Comment by anitil

Comment by anitil 2 days ago

3 replies

This would have been very useful at my previous job. We had a gdrive folder with '2024' or '2025' with a bunch of google docs with no inter-linking between them. If you were lucky the title would be vaguely related to the topic you are working on, and maaaaaybe there'd be a link to prior work. Frequently I'd look at an RFC, see no approvals but then find out it _had_ been approved but nobody actually updated the document. Infurating.

I'm not sure the reason for friction. These are developers, they know how to use git etc, but management prefers google docs I suppose (previous iterations were confluence, then markdown on github).

tlhunter 2 days ago

I'm glad to hear you would have found it beneficial!

I've definitely seen the same patterns at companies (and even introduced similar patterns).

The proposal linking was inspired both by IETF RFCs and by Jira issues. I love how both systems provide semantic meanings to such links (X obsoletes Y).

I do hope to marry the engineering love of markdown with management's love of WYSIWYG. Currently the proposal editing process is done via a syntax-highlighted markdown editor but in the future I'll add a WYSIWYG editor, then let users select a default mode.

  • anitil 2 days ago

    To be honest (and I'm just some rando so feel free to ignore me), if you have an MVP I'd say forget about development and sell what you have. You're already better than what I've seen in industry.
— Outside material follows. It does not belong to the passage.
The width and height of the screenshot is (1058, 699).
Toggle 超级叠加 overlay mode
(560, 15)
If anything, being able to take an existing decision database and onboard it to RFC Hub (even if done manually) would be a better sell than WYSIWYG to enterprise customers.
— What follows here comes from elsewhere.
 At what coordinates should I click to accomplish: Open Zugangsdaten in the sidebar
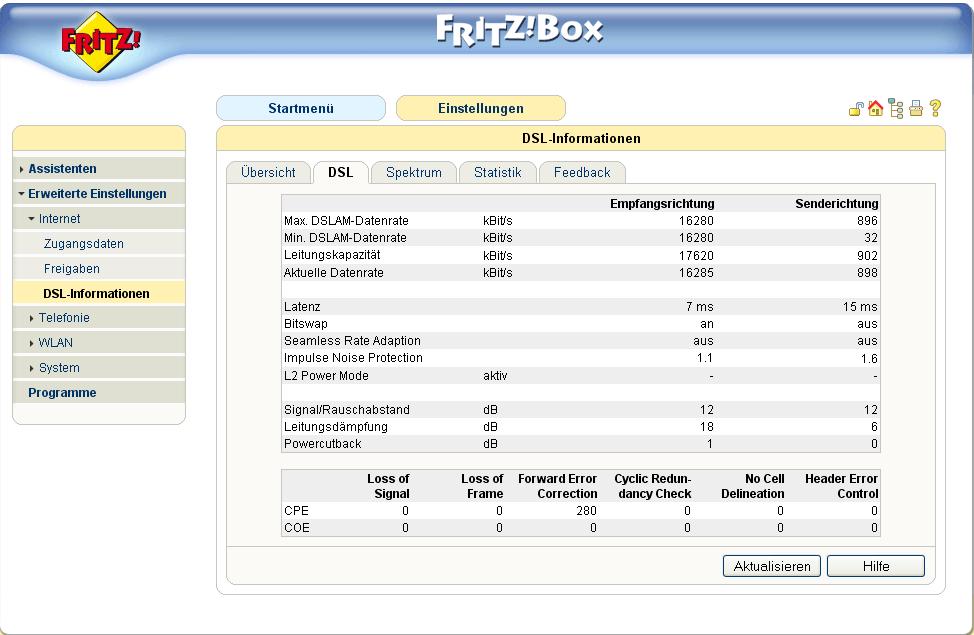point(84,244)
    • tlhunter 11 hours ago

      Great ideas!

      You convinced me tonight to implement a feature: pasting content from Google Docs now gets converted into markdown. For example bold becomes *bold*, heading 1 becomes # Heading. It'll even find monospace fonts in a paragraph and add `code` ticks or monospace on dedicated lines and convert into ```code blocks```.

      Faster automation would of course be nicer, e.g. providing a Google Drive directory and slurping all of the docs up, but that'll take a bit more time.